Leveraging Fixed-Parameter Tractability for Robot Inspection Planning
Yosuke Mizutani, Daniel Coimbra Salomao, Alex Crane, Matthias Bentert, Pål Grønås Drange, Felix Reidl, Alan Kuntz, Blair D. Sullivan
TL;DR
This work formalizes inspection planning as Graph Inspection, an edge-weighted, vertex-micolored graph problem that generalizes TSP and captures backtracking and cycles in robot workflows. It introduces two exact solvers, DP-IPA (a dynamic-programming, FPT algorithm with complexity depending on the number of POIs) and ILP-IPA (a flow-based ILP formulation), and develops practical scalability techniques including color reduction, partitioning, and walk-merging.
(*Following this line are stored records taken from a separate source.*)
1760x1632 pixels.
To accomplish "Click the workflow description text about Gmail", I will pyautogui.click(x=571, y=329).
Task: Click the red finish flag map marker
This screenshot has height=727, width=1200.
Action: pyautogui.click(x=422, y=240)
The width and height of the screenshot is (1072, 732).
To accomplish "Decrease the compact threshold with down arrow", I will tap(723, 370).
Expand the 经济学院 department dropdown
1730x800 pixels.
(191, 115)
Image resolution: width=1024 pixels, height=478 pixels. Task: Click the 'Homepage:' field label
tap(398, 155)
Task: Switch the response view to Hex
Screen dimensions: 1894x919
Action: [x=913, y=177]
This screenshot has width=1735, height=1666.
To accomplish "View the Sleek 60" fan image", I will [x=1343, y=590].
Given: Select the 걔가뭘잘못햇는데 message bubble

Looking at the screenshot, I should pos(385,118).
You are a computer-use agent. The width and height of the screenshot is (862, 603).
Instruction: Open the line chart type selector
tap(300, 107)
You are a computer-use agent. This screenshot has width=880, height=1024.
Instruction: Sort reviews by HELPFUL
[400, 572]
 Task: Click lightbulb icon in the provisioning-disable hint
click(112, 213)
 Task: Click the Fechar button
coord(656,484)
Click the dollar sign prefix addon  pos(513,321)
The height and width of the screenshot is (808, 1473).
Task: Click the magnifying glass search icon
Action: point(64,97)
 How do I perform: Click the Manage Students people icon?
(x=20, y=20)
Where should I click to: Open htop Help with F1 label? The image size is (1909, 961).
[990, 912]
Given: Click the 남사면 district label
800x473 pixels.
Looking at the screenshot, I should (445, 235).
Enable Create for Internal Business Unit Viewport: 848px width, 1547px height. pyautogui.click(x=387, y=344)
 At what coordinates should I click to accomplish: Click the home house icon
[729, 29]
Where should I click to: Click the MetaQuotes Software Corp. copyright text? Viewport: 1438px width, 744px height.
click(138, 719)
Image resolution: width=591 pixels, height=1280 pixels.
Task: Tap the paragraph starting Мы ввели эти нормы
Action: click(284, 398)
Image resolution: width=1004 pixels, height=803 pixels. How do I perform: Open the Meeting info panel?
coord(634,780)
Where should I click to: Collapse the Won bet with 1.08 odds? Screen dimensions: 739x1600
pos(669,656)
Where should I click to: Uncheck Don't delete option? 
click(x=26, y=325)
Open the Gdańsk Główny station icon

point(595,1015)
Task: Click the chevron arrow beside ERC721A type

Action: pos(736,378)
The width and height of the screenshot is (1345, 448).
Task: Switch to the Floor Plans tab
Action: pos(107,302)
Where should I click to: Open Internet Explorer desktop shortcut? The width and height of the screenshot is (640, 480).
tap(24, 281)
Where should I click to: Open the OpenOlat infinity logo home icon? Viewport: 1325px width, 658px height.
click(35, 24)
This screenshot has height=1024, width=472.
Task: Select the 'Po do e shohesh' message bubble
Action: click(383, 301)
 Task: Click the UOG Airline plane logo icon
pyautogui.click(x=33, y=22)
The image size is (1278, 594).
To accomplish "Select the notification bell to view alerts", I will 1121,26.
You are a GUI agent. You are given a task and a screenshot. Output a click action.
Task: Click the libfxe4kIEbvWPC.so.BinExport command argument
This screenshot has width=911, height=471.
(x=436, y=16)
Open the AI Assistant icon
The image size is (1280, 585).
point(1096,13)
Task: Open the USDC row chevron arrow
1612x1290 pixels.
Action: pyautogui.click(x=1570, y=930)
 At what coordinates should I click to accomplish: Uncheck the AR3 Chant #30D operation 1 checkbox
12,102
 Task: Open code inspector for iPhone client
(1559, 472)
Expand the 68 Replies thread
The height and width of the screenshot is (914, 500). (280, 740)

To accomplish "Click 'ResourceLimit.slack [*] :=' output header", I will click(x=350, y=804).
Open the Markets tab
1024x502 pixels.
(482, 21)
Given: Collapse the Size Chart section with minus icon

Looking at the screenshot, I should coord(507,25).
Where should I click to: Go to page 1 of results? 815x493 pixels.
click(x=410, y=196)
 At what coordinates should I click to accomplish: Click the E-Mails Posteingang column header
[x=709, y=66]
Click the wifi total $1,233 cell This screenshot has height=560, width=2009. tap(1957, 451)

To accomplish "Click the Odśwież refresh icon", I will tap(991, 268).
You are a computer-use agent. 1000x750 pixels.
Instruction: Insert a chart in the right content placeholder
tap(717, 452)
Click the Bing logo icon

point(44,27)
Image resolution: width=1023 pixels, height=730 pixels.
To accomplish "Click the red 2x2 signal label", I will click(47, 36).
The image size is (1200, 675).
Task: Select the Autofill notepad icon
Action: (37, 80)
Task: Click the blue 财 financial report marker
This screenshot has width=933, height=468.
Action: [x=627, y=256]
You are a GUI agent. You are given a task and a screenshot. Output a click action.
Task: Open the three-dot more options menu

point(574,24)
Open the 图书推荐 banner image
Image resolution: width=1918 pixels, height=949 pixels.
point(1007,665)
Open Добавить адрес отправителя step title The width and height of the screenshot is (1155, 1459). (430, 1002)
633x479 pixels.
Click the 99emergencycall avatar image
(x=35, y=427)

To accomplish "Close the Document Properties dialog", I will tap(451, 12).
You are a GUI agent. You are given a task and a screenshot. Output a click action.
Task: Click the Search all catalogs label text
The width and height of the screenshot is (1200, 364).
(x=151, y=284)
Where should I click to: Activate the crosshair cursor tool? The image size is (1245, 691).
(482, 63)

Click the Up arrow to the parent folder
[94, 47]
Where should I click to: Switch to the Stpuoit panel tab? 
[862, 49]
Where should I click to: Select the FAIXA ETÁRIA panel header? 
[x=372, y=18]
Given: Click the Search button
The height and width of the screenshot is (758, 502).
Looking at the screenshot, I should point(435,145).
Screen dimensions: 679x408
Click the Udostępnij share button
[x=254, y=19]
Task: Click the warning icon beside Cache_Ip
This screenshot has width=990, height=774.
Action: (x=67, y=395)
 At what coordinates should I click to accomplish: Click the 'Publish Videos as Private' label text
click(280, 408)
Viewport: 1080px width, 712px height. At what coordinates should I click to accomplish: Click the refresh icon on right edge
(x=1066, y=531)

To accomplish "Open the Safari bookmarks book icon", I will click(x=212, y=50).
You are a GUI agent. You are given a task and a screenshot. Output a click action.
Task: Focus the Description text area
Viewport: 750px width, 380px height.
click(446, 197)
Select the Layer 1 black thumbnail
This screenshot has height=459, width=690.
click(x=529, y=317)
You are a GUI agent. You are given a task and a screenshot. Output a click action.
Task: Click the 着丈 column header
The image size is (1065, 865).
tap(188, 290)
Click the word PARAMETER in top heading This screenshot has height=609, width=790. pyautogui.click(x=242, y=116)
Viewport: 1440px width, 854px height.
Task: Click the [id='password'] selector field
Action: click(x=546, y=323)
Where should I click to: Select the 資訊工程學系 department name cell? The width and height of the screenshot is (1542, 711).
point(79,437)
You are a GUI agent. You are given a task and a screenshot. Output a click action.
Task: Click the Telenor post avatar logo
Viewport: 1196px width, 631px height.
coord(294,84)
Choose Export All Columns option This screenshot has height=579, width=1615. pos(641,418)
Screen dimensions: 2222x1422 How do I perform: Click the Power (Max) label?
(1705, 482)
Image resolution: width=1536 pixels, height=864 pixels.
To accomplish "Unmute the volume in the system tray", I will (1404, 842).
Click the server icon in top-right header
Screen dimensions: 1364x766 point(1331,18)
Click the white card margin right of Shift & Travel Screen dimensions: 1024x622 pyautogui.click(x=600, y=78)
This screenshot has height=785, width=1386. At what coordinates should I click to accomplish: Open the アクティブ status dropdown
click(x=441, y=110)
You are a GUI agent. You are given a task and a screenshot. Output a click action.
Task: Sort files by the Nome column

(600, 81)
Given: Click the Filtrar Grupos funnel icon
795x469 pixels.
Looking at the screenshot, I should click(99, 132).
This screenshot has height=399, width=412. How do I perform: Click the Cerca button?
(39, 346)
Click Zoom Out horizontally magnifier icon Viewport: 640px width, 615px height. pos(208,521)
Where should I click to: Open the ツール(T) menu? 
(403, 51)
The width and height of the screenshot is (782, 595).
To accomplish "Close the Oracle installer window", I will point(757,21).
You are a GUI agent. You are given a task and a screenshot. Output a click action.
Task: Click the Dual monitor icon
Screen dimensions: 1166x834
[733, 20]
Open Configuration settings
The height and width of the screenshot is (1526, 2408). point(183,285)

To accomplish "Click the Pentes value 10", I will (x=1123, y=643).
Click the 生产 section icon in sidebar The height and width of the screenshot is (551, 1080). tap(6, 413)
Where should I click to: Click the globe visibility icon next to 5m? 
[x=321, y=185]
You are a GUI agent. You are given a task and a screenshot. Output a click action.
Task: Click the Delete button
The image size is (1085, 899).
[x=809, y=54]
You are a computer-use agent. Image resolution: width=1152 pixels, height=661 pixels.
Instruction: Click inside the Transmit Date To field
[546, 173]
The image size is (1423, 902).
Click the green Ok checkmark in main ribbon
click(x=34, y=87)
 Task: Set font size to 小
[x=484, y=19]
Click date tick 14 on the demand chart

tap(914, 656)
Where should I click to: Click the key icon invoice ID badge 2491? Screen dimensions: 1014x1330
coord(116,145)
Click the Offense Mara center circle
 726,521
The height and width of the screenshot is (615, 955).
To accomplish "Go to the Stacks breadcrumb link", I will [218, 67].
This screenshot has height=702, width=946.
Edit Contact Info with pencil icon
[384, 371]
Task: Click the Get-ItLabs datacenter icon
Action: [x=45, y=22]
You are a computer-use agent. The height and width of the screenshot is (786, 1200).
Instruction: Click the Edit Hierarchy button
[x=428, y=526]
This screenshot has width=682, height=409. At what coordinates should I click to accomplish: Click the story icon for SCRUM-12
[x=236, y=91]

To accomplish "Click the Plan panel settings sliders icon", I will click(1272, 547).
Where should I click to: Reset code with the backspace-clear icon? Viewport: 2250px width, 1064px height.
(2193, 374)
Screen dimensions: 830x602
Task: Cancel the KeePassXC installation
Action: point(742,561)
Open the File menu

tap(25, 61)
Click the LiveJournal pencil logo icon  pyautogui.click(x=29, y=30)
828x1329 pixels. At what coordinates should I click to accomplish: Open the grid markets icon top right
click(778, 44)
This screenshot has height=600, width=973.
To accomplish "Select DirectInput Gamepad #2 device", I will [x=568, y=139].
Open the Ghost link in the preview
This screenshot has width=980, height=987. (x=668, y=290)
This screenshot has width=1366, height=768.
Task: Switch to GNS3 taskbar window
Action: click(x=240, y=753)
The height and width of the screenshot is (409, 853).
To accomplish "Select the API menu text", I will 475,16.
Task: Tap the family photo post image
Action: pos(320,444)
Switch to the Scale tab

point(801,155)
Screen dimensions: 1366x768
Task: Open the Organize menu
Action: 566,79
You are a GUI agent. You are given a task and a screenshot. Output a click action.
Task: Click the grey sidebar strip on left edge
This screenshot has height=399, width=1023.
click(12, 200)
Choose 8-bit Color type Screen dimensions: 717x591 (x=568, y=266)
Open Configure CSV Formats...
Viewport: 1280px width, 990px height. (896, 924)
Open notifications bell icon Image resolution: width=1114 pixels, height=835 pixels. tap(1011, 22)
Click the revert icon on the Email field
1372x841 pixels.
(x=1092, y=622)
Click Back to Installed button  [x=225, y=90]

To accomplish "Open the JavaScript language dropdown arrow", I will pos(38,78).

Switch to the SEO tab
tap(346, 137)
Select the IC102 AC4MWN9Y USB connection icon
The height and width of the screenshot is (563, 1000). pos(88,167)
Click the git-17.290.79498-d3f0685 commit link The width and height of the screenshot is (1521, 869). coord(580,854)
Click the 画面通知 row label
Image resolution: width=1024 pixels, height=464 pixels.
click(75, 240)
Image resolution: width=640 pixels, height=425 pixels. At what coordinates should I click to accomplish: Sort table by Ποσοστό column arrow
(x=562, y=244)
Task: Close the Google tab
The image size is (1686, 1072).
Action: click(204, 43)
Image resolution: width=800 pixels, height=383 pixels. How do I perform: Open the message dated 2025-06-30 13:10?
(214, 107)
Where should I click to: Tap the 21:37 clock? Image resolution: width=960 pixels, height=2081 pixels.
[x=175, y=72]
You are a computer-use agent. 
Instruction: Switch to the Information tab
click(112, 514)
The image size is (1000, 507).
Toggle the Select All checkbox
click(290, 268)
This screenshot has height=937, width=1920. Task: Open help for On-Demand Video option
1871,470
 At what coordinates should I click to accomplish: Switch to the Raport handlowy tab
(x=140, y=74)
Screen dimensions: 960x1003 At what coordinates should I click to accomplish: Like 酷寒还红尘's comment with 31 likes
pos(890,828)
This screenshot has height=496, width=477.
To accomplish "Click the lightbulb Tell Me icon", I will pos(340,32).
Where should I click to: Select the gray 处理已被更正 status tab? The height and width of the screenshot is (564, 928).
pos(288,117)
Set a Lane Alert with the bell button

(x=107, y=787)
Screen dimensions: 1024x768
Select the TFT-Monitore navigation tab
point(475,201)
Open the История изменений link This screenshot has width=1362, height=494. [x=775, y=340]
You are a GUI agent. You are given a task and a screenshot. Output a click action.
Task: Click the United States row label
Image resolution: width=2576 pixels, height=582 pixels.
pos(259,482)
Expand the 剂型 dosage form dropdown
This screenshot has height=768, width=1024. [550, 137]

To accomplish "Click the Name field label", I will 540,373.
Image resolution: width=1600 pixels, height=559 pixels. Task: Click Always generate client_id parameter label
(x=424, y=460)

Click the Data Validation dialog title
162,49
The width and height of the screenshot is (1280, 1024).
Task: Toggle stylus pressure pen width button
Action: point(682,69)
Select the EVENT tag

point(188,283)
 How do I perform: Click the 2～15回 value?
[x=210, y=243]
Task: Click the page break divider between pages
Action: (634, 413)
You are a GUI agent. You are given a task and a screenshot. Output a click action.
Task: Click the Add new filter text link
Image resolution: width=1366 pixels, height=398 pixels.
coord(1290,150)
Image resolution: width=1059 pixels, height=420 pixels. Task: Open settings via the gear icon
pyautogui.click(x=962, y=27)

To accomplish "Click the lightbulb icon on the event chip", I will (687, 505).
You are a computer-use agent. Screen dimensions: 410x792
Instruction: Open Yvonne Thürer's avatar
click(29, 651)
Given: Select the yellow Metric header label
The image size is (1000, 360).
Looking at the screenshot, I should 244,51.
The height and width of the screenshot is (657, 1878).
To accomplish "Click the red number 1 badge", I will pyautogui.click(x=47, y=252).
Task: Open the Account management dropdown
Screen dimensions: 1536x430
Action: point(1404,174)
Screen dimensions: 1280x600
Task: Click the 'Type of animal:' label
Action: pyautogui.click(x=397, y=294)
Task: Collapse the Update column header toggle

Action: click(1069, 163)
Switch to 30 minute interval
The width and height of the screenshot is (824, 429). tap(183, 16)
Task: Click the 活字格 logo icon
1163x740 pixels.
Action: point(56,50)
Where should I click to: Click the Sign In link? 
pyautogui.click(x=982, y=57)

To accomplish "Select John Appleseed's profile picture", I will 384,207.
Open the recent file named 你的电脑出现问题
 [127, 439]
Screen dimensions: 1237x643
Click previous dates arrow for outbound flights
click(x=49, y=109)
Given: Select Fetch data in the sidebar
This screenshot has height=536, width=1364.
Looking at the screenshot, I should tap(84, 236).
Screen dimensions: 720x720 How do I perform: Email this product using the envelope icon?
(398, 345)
The methods are evaluated on two robotics tasks (bridge inspection with a UAV and surgical inspection with a medical robot), where ILP-IPA achieves near-perfect or perfect coverage and DP-IPA offers robust weight reductions on larger graphs, outperforming the prior state of the art IRIS-CLI in several settings. The study also provides a principled framework for combining multiple solved walks into a single plan, enabling scalable deployment in real-world inspection scenarios and offering a path toward broader adoption in autonomous robotics planning.
Abstract
Autonomous robotic inspection, where a robot moves through its environment and inspects points of interest, has applications in industrial settings, structural health monitoring, and medicine. Planning the paths for a robot to safely and efficiently perform such an inspection is an extremely difficult algorithmic challenge. In this work we consider an abstraction of the inspection planning problem which we term Graph Inspection. We give two exact algorithms for this problem, using dynamic programming and integer linear programming. We analyze the performance of these methods, and present multiple approaches to achieve scalability. We demonstrate significant improvement both in path weight and inspection coverage over a state-of-the-art approach on two robotics tasks in simulation, a bridge inspection task by a UAV and a surgical inspection task using a medical robot.